#VTanálisis La responsabilidad social empresarial en Venezuela se durmió frente al Covid-19

La pandemia del Coronavirus, ha dejado en evidencia el poco ínteres del capitalismo por el mundo. El sector privado en Venezuela se ha mostrado indiferente ante las necesidades sociales de la población que se ve efectada por el virus.

Según la Cámara Venezolano-Americana de Comercio e Industria (VenAmCham), 8 empresas representan el grueso de empresas privadas productivas en el país, ante la pandemia, hasta ahora solo una de ellas ha realizado hasta ahora un aporte ante el Covid-19.

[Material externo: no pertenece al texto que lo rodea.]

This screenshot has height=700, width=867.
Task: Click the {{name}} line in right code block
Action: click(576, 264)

Alimentos Polar, las empresas Bigotts, Cisneros, Movistar, Banesco, Nestle, Toyota y Farmatodo, están entre esas compañías y agrupan un importante número de empleados que se benefician directamente de ellos.

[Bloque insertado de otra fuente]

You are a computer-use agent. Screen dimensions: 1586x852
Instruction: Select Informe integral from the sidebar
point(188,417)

Estas empresas deben cumplir con la Responsabilidad Social Empresarial (RSE), ya que Venezuela es uno de los países Latinoamericanos pioneros en el tema. Esta obligatoriedad además de beneficiar al colectivo, da un mayor desarrollo a la economía. De manera que las empresas deben diseñar e implementar programas sociales que beneficien no sólo a los empleados sino a la sociedad en general.

Desde el inicio de la cuarentena en el país caribeño el 16 de marzo de 2020, las empresas que no pertenecen a los sectores como alimentación, salud o telecomunicaciones deben permanecer cerradas. Las nombradas anteriormente a excepción de Banesco, siguen operativas, sin embargo hasta ahora no han ofrecido ningún aporte social ante la contingencia, a pesar de tener la “ayuda social” contemplada en su organigrama empresarial.

Los trabajadores directos mantienen el cobro de los salarios, pero no cuentan con los beneficios laborales extras (bonos-alimentación-comisiones), tampoco son trasladados hacia sus viviendas, a pesar de que el transporte público también cuenta con restricciones.

Tampoco se han ofrecido espacios e infraestructuras para la realización de jornadas de dispistaje por el Covid-19, o la donación de insumos médicos o alimentos para aquellas personas que están en casa percibiendo solo un pago mensual.

Sin embargo, empresas como Movistar han asomado un poco de solidaridad. Según un nota de prensa de la empresa reseñada por el diario El Universal, la empresa incrementó el ancho de banda de la red WiFi Social desplegada en 36 hospitales del país, 17 de los cuales son Centinelas, con la finalidad de contribuir con la conexión del sistema de salud.

Un gobierno responsable

Como medida oportuna, el gobierno de Venezuela ha venido tomado acciones para evitar la propagación del virus en el país y apoyar a los ciudadanos cuyos salarios no son suficientes para enfrentar la coyuntura.

Entre las medidas tomadas por el Ejecutivo se encuentra la suspensión del pago de los servicios de telecomunicaciones durante los próximos seis meses. Además,Maduros pidió garantizar el sevicio de telecomunicaciones completamente a los usuarios y prohibió que las compañías corten los servicios.

El ejemplo que dieron empresas de otras latitudes

El caso del sector privado en otras latitudes es muy diferente, en países como EE.UU., Italia y España donde se han presentando más casos de contagio, las grandes empresas han aportado ayudas.

La megafarmacéutica suiza Roche creó el primer test para Covid-19 comercialmente aprobado. Verily (la filial de Google para temas médicos) reasignó a 1700 de sus ingenieros al desarrollo de un test de detección de Covid-19 basado en la web.

La cadena minorista estadounidense Walmart, por su parte, acordó convertir algunos de sus estacionamientos en lugares de testeo. Y en Alemania, el Reino Unido y EE.UU. los hoteles se transformaron en hospitales improvisados para ayudar a enfrentar un alza súbita de la cantidad de pacientes.